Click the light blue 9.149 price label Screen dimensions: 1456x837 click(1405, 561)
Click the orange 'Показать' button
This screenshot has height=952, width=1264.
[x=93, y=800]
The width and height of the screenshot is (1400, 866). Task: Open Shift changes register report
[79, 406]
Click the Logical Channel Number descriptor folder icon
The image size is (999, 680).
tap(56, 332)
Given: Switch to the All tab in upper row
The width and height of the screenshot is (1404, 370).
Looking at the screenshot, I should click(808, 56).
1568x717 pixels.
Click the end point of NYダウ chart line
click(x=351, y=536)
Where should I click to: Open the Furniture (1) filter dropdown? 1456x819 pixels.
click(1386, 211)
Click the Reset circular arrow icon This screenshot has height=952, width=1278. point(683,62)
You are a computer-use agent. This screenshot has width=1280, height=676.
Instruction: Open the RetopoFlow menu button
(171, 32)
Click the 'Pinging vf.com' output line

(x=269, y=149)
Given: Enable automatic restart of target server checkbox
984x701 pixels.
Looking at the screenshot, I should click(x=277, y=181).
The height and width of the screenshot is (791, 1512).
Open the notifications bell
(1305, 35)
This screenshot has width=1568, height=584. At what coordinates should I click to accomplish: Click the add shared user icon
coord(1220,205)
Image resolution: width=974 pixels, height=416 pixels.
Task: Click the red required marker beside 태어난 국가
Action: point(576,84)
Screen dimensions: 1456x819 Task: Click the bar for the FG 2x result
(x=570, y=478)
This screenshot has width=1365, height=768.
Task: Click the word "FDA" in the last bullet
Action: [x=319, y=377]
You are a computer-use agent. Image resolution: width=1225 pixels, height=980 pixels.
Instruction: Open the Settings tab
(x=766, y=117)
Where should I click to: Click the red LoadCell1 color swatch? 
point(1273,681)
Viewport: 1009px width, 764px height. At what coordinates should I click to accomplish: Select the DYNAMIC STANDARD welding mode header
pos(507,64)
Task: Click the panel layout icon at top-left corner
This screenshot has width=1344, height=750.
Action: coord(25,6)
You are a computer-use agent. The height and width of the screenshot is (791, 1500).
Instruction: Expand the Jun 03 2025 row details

****************************************

Task to complete: Write out the lines from the start of the records through the line with "click(1386, 211)" as a JSON list of strings, one string per line, skipping blank lines.

Output for this exercise:
[
  "Click the light blue 9.149 price label Screen dimensions: 1456x837 click(1405, 561)",
  "Click the orange 'Показать' button",
  "This screenshot has height=952, width=1264.",
  "[x=93, y=800]",
  "The width and height of the screenshot is (1400, 866). Task: Open Shift changes register report",
  "[79, 406]",
  "Click the Logical Channel Number descriptor folder icon",
  "The image size is (999, 680).",
  "tap(56, 332)",
  "Given: Switch to the All tab in upper row",
  "The width and height of the screenshot is (1404, 370).",
  "Looking at the screenshot, I should click(808, 56).",
  "1568x717 pixels.",
  "Click the end point of NYダウ chart line",
  "click(x=351, y=536)",
  "Where should I click to: Open the Furniture (1) filter dropdown? 1456x819 pixels.",
  "click(1386, 211)"
]